Servidores denunciam pirraça de sindicalista após ‘fiasco’ nas urnas

Servidores de medidas socioeducativas de Mato Grosso do Sul sentiram a fúria da presidente da Federação Sindical dos Servidores Públicos Estaduais e Municipais do Estado de MS, e do Sindicato dos Trabalhadores e Servidores da Secretaria de Administração do Estado de Mato Grosso do Sul,  Lilian Fernandes, ex-candidata a deputada federal pelo PSB.

A candidata, que prometia ser a guardiã da classe trabalhadora no Congresso Nacional, não gostou nada de ter conquistado 2.533 votos. Procurada pela categoria para solicitar reunião com os candidatos a governador em busca de melhorias salariais, disse que não vai fazer nada.

“Vocês não entenderam que pra eu ser forte, vocês tinham que estar comigo. Eu sou fraca, eu fui um fracasso. Tive 2,5 votos no estado inteiro. Eu sou um fiasco. Para eu ser forte e pedir alguma coisa pra vocês, vocês tinham que estar comigo.  E não é estar votando você e sua mulher, é mais que obrigação que você faz. Tinha que estar comigo toda a carreira. Sou um fiasco, não tenho força para pedir nada pra ninguém. Acabou. Game over”, disse a presidente do sindicato e conselheira da Cassems.

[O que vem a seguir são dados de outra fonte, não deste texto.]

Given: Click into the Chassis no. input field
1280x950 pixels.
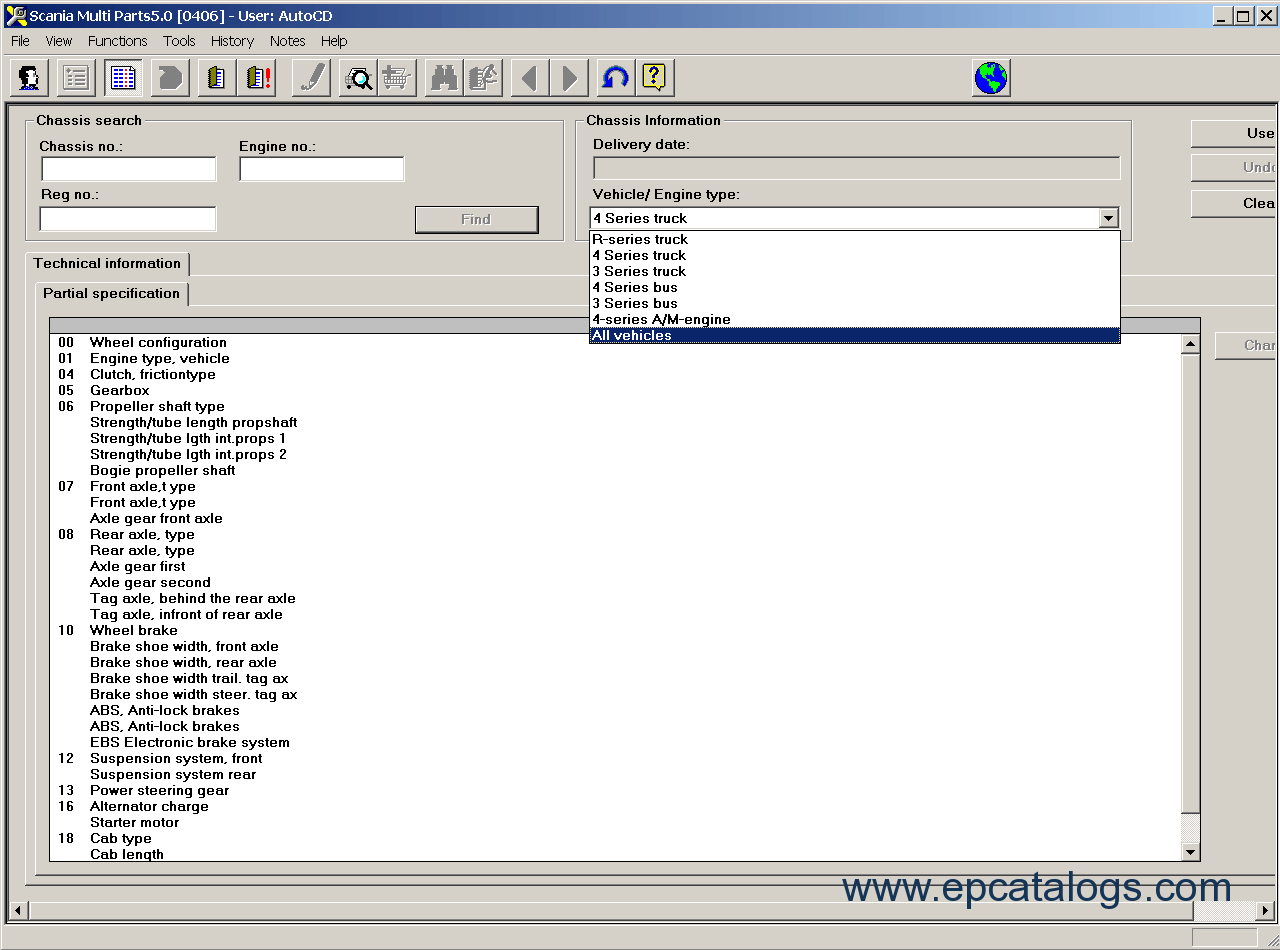Looking at the screenshot, I should (x=128, y=169).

A candidata a deputada federal disse que não vai mais lutar pela categoria e disse que vai incentivar os 8 mil  servidores a montarem uma associação própria. Os servidores de medidas socioeducativas de Mato Grosso do Sul querem equiparação salarial para a mesma carreira da presidente, de analista.

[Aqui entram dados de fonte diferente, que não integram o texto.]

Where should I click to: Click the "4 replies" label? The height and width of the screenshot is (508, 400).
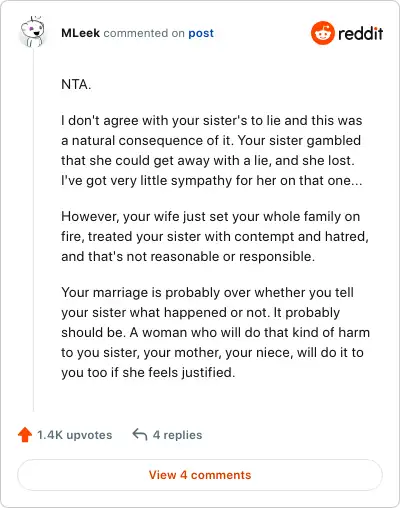pos(177,435)
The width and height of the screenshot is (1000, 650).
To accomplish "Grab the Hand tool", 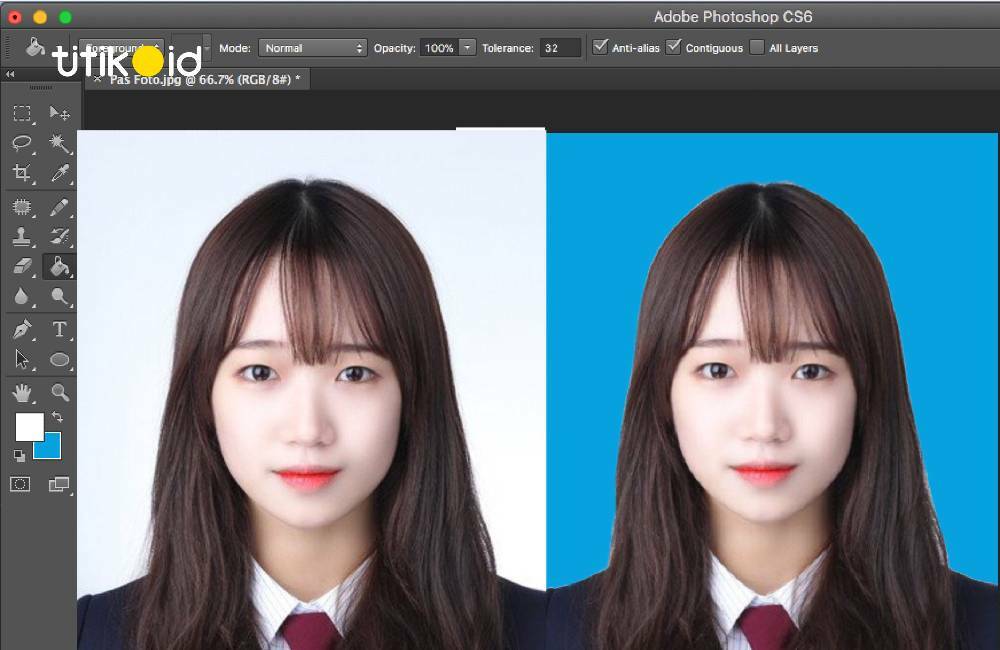I will (22, 392).
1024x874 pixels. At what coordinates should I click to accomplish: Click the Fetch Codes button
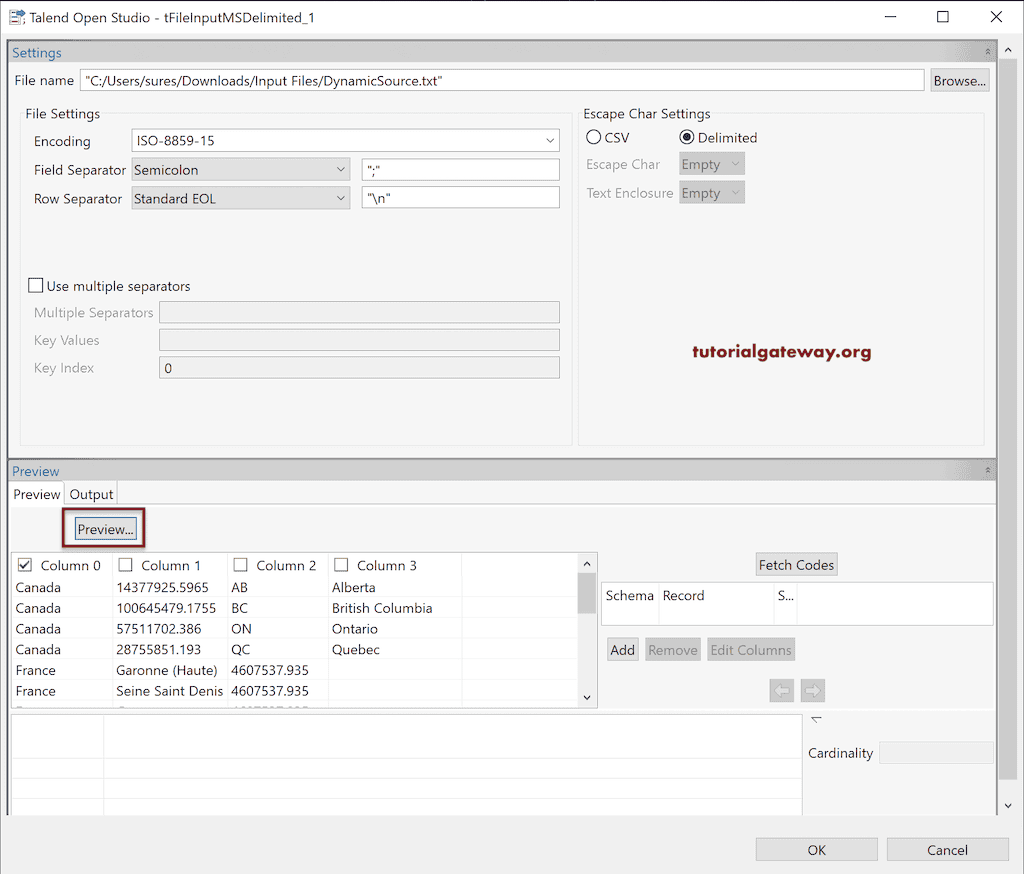pyautogui.click(x=796, y=564)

Lilian com o ex-adjunto da Sefaz, Edio Viegas, e com o diretor da Agepan, Carlos Alberto de Assis

“Só vai ficar no Sindsad aqueles que quiserem, que acreditarem no trabalho. Não aliso mais agente de Unei. Eu cansei. O que eu tinha que fazer pelos agentes, já fiz, tá feito. Se alguém quiser fazer, vai em frente.  Agora vocês tem a chance de construir tudo sozinho. Bora começar. Já deixei bem adiantadinha a carreira de vocês. Só faltam essas três classes. Vão pra cima. Faz o grupo de vocês, associação e vão pra cima. Vou ficar assistindo desta vez”, declarou, em áudio.

Agora, a categoria quer lugar para tirar dela a carta sindical da carreira para criarem o próprio sindicato. A reportagem aguarda retorno da presidente do sindicato.